### WHAT TO PRODUCE
Rewrite the entries from the start through the line that contains "point(113,761)", changing "table list view" to "card view" and keeping everything else the same. Leave the pictures out of your answer.

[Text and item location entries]
....
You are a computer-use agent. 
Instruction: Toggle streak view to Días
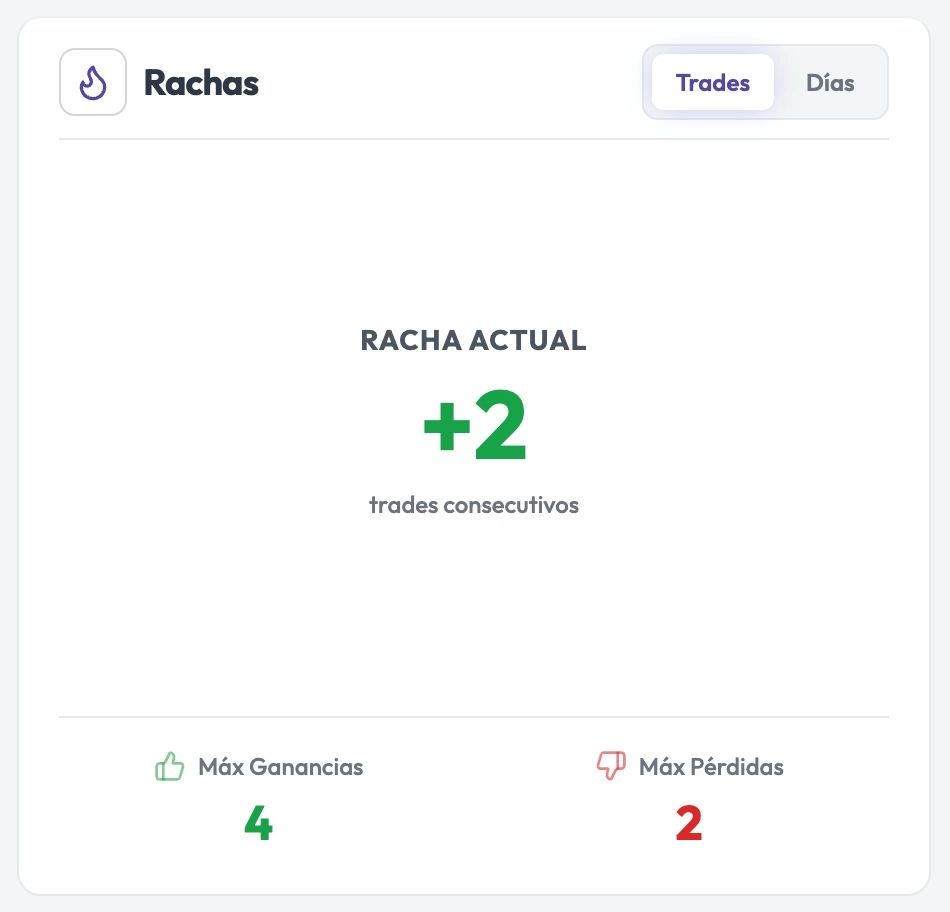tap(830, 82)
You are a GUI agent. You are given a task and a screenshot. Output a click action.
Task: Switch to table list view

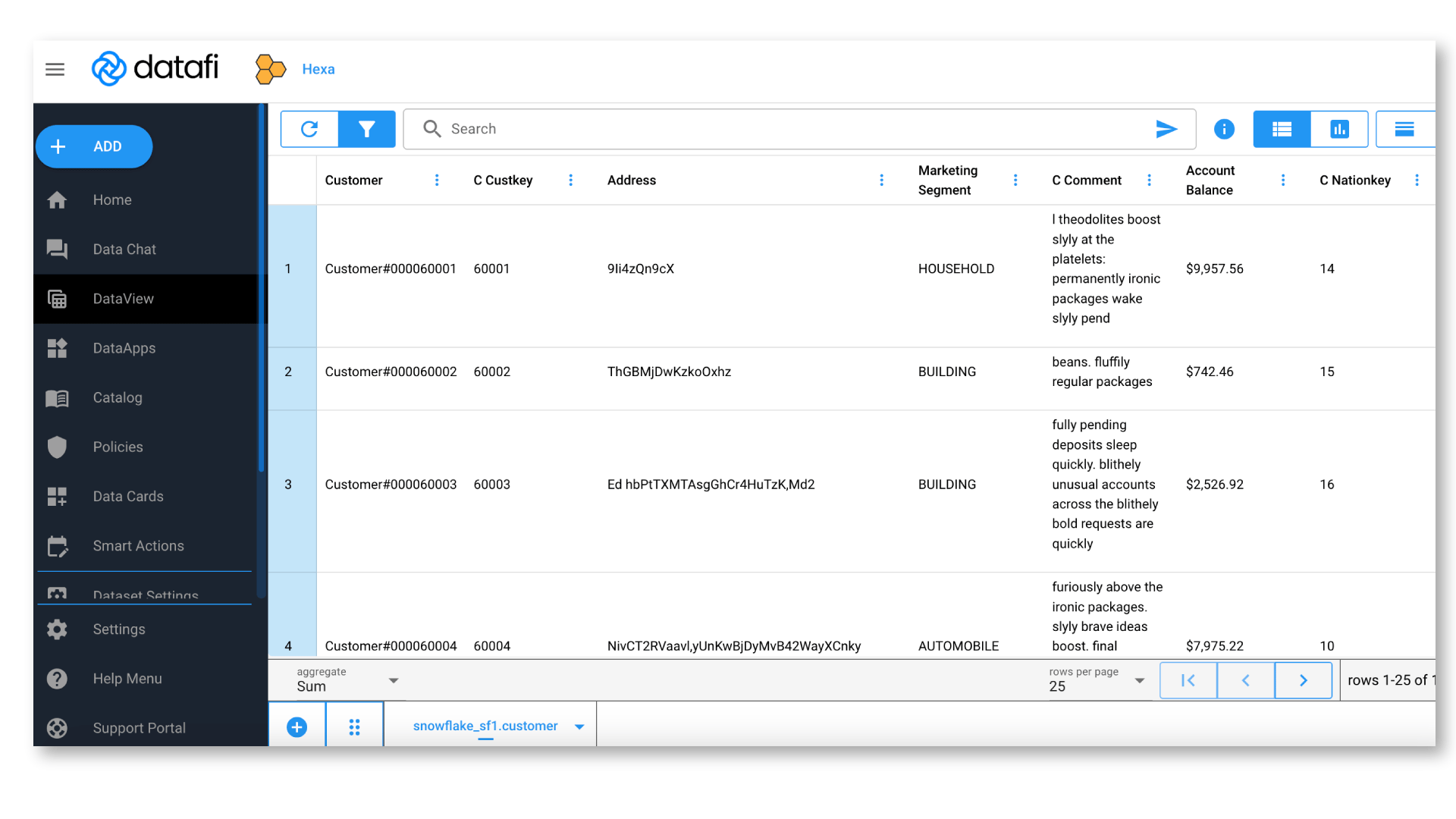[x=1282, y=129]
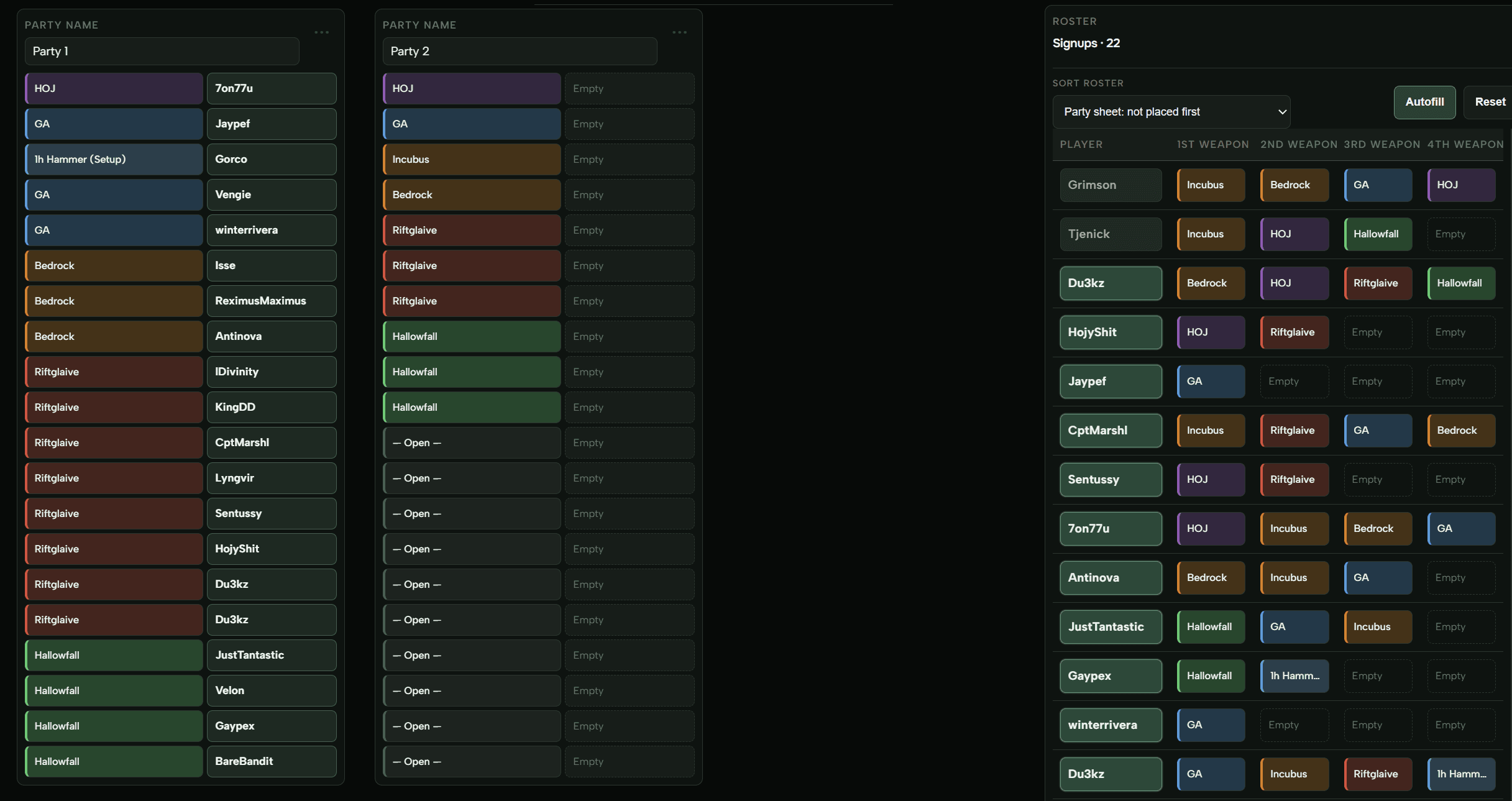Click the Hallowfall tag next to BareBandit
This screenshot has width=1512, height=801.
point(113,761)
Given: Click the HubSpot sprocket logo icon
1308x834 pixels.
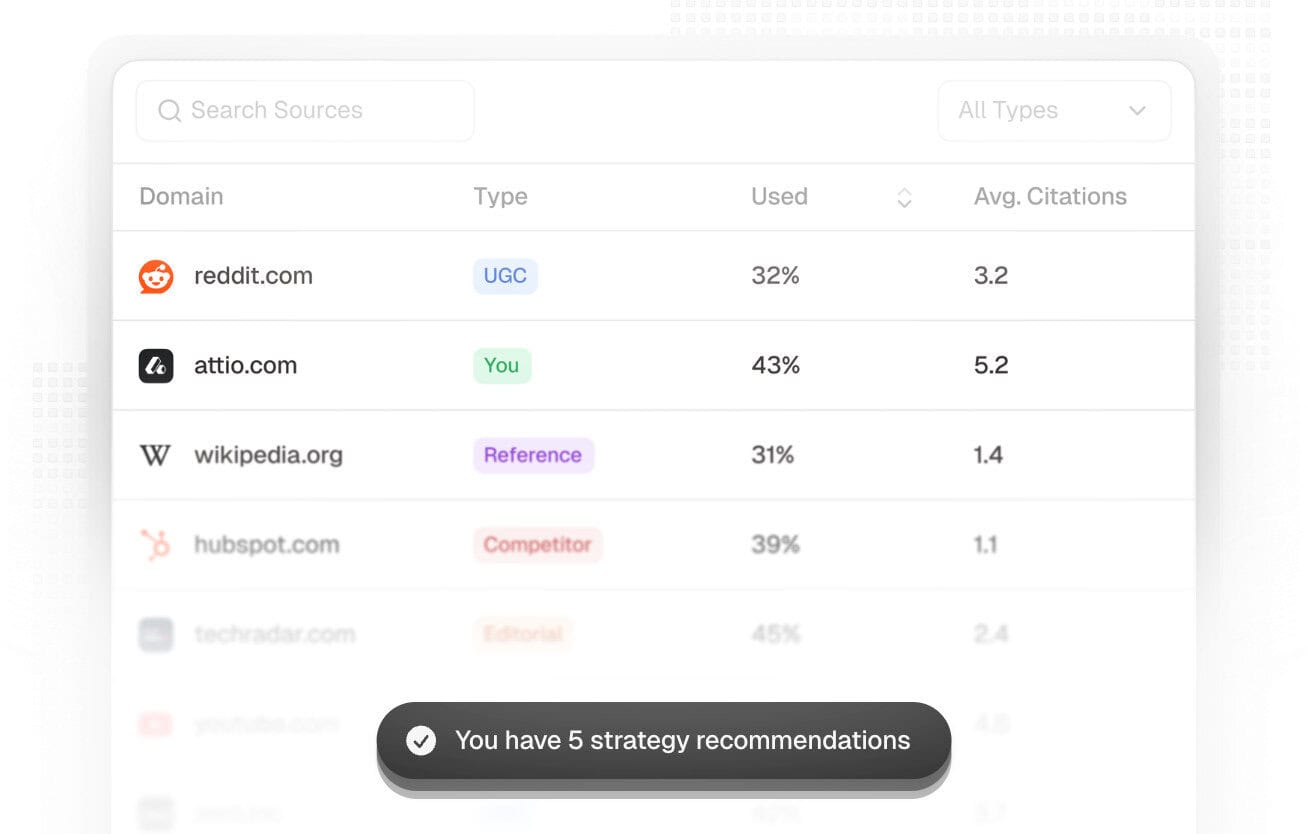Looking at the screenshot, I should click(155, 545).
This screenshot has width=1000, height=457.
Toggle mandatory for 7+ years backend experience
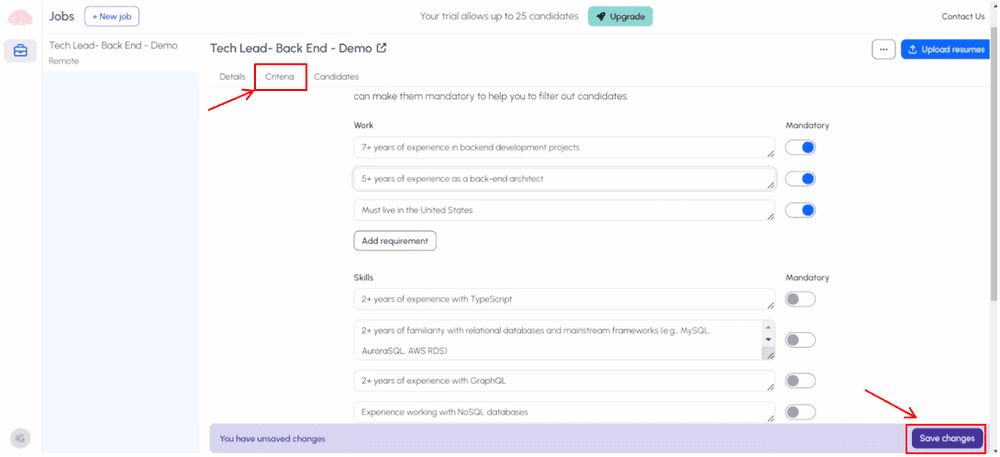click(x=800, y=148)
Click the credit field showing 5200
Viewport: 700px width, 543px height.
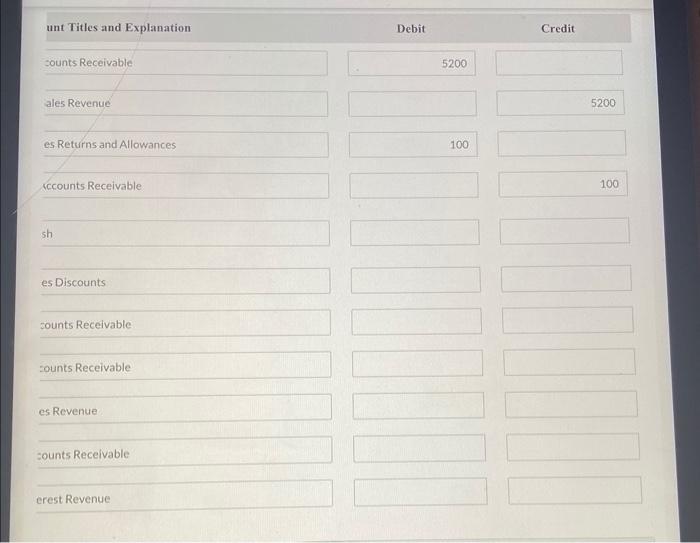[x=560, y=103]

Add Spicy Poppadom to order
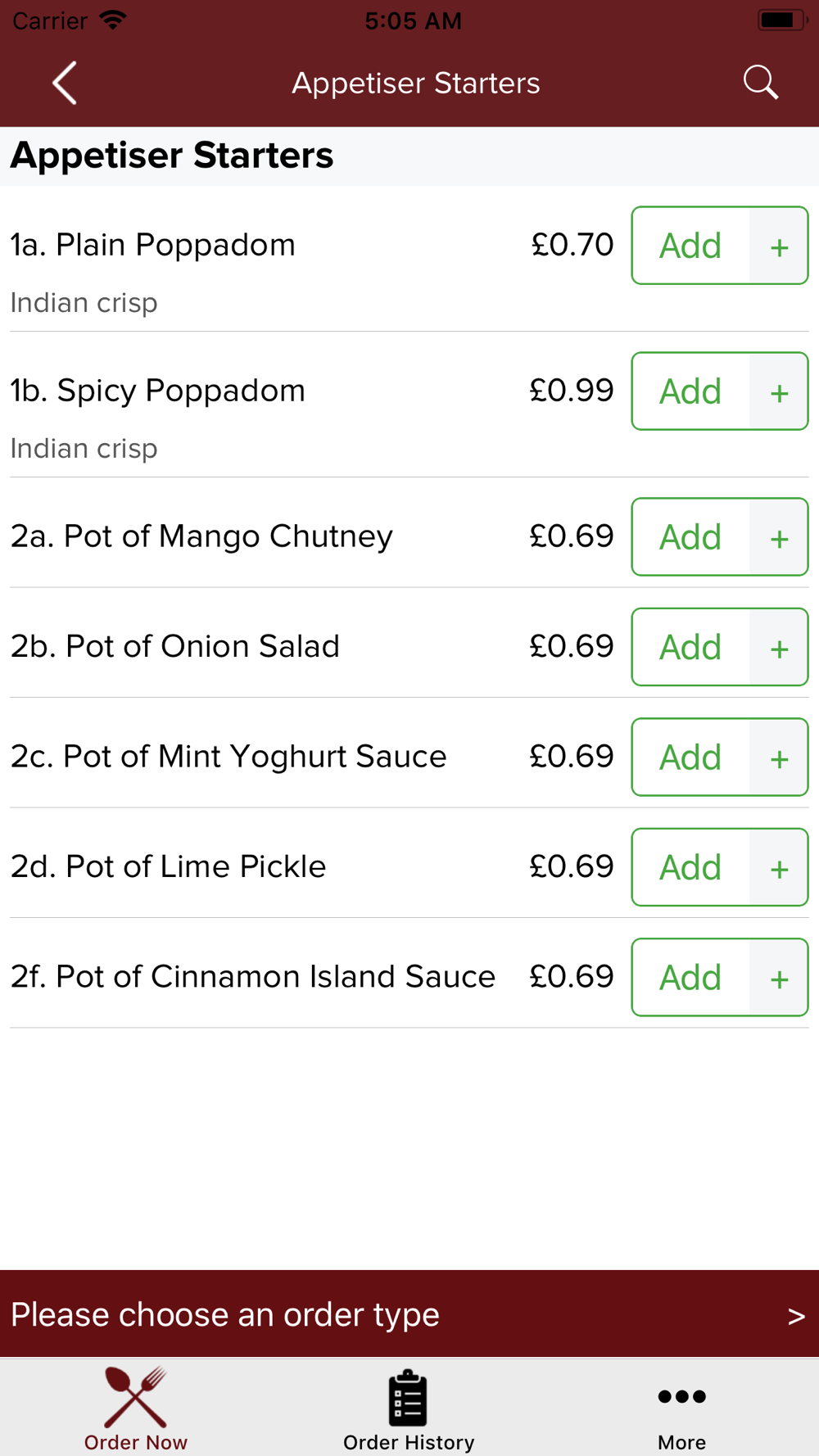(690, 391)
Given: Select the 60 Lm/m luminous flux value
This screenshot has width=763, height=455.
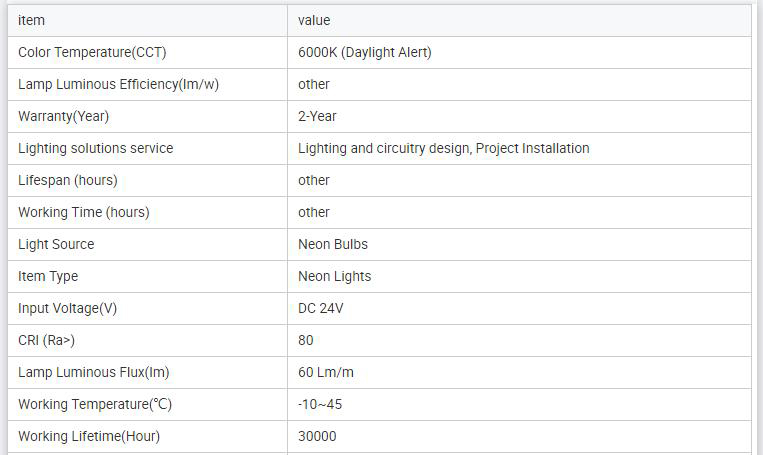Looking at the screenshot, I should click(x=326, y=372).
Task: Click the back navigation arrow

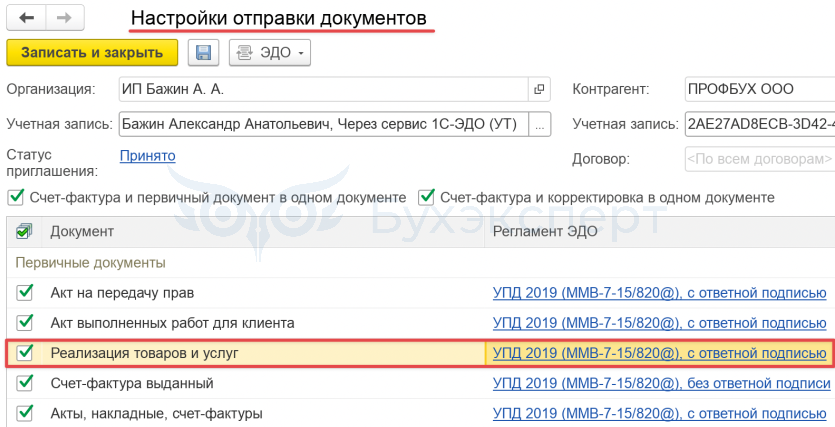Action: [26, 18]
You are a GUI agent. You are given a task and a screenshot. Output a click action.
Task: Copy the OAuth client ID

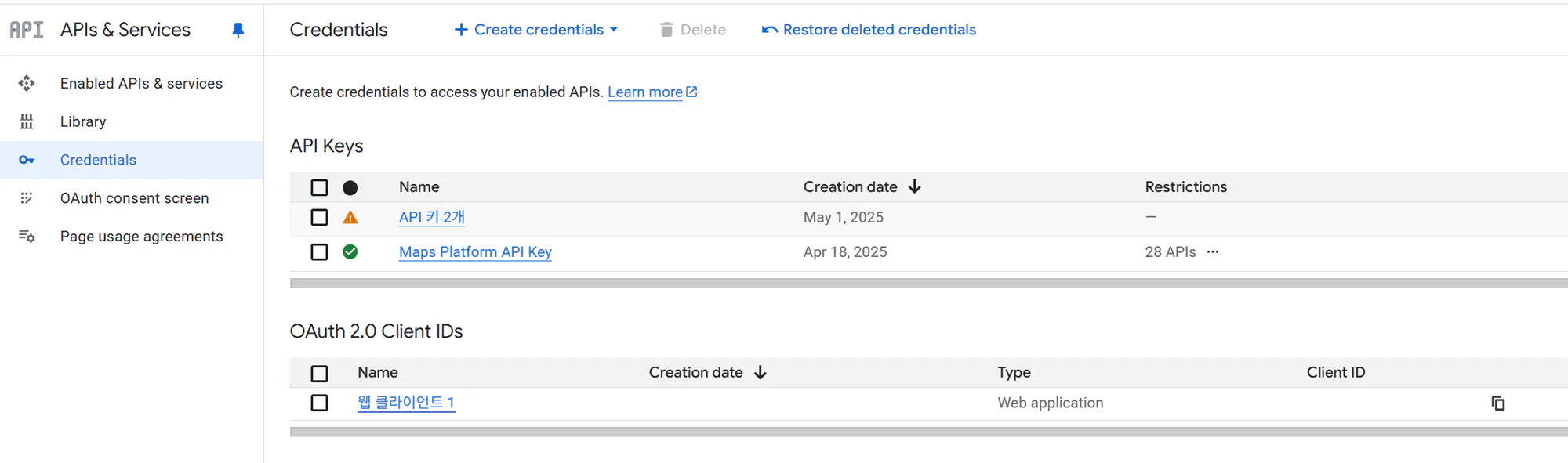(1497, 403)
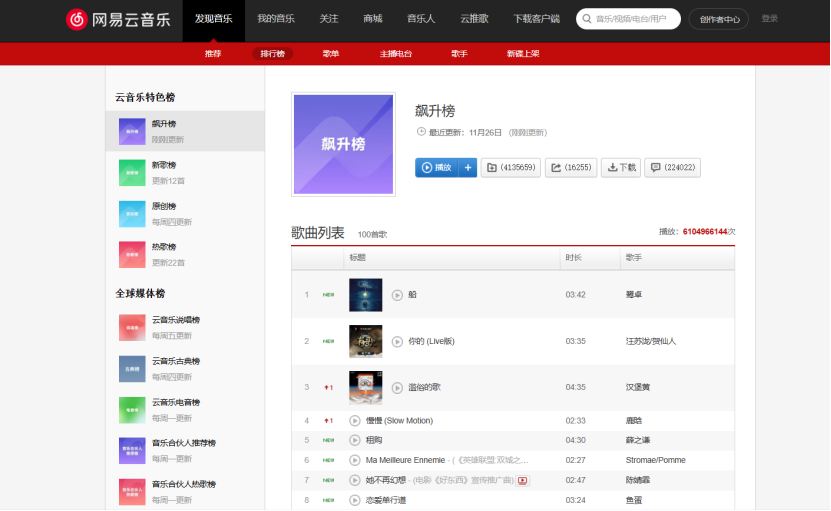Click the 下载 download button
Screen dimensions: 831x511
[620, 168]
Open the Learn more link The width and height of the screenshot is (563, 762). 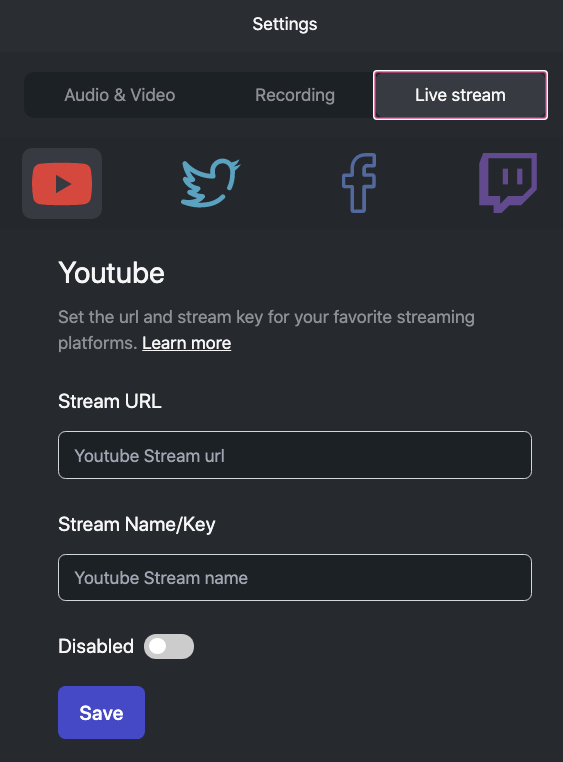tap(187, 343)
....
### RESPONSE TO THIS TASK
You are a computer-use agent. 
Instruction: Toggle streak view to Días
tap(830, 82)
You are a GUI agent. You are given a task and a screenshot. Output a click action.
Task: Switch to card view

[x=1282, y=129]
Click the Hallowfall tag next to BareBandit
This screenshot has width=1512, height=801.
point(113,761)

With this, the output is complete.